[BEGIN READING PASSAGE]

From the Worldwide Faith News archives www.wfn.org
Episcopalians reach out to Nicaraguan victims
From
Daphne Mack <dmack@dfms.org>
Date
02 Feb 1999 08:20:57
99-2294
Nightmare in Nicaragua: A dark roar, and suddenly hell was upon
them
by Nan Cobbey
(Episcopal Life) Calixto Palacio said it sounded "like an
earthquake, like rocks rumbling."
Napoleon Narbaez described "a noise like helicopters right
overhead."
Maria Adriana Munoz saw it. "The clouds were low and it was
dark, but it looked like a monster up to the sky."
The three survivors of the massive mudslide at La Casita
volcano in Nicaragua told their stories to Phoebe Griswold, Bishop
Sturdie Downs of Nicaragua and those accompanying them on December
14 visit. Six weeks had passed since Hurricane Mitch had sent a
nightmare of scalding water, mud, boulders and uprooted trees
crashing into the communities at the base of the mountain, and
still the people who had survived searched every day for bodies of
their family members.
"It hurts not being able to find my mother," Munoz told
the visitors. "I would have been comforted if I could have found
just her bones to bury." With one hand on the reins of her horse
and the other holding the hand of a boy about seven, she wept. "I
couldn't find the body of my son ... I loved my son so much."
A canyon to the sea
She has come back to the scene of her tragedy, a scene shorn
of all but memories. Nothing of the village of Rolando Rodriguez
remains. The landscape that must once have held school and church
and market is now a level plain of silt, sand and dirt dotted here
and there with boulders five, six, seven feet high. The flat
desolation stretches a mile in either direction where the
thundering flow came through.
In this Pacific Coast area, Hurricane Mitch brought not
winds but rain. It rained for nine days straight before the
mountain, an active volcano, collapsed under the pressure of
accumulated water. With an almost unimaginable force, those
waters, heated to a temperature witnesses can't estimate, came
crashing down the slopes. The churning rock and mud moved with
such power it carved out what looks like a canyon all the way to
the sea, a distance of about 30 miles. In some spots, that canyon
is 35 feet deep and as wide as a football field.
^From the time the volcano collapsed until its torrent of
gouging destruction reached the sea, only 12 hours passed. Jorans
Lopez, 25, a volunteer in the mayor's office at nearby Posoltega,
described the aftermath of the mudslide in detail for the
visitors.
"It started at 11:30 in the morning," he said. "At first
we thought it was only a little flood, but then the dead started
arriving in Posoltega and in the harbor. They had 85 bodies
floating there and we began to realize it was more than a flood."
No warning
For those right at the foot of the mountain, there was
almost no warning. From the time they heard the rumbling until the
slide was on them, only five minutes elapsed, according to Lopez.

[END READING PASSAGE]
[BEGIN COLLECTED MATERIAL]

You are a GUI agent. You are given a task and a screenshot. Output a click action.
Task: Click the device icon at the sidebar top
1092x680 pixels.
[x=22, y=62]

[END COLLECTED MATERIAL]

DIRECTIVE A :: According to the Nicaragua mudslide article, how many days did it rain before the volcano collapsed?
DIRECTIVE B :: Reproduce the stretch of the Nicaragua mudslide article from "The three survivors" through "their family members.".

CORRECT RESPONSE A :: Nine days straight.

CORRECT RESPONSE B ::
The three survivors of the massive mudslide at La Casita
volcano in Nicaragua told their stories to Phoebe Griswold, Bishop
Sturdie Downs of Nicaragua and those accompanying them on December
14 visit. Six weeks had passed since Hurricane Mitch had sent a
nightmare of scalding water, mud, boulders and uprooted trees
crashing into the communities at the base of the mountain, and
still the people who had survived searched every day for bodies of
their family members.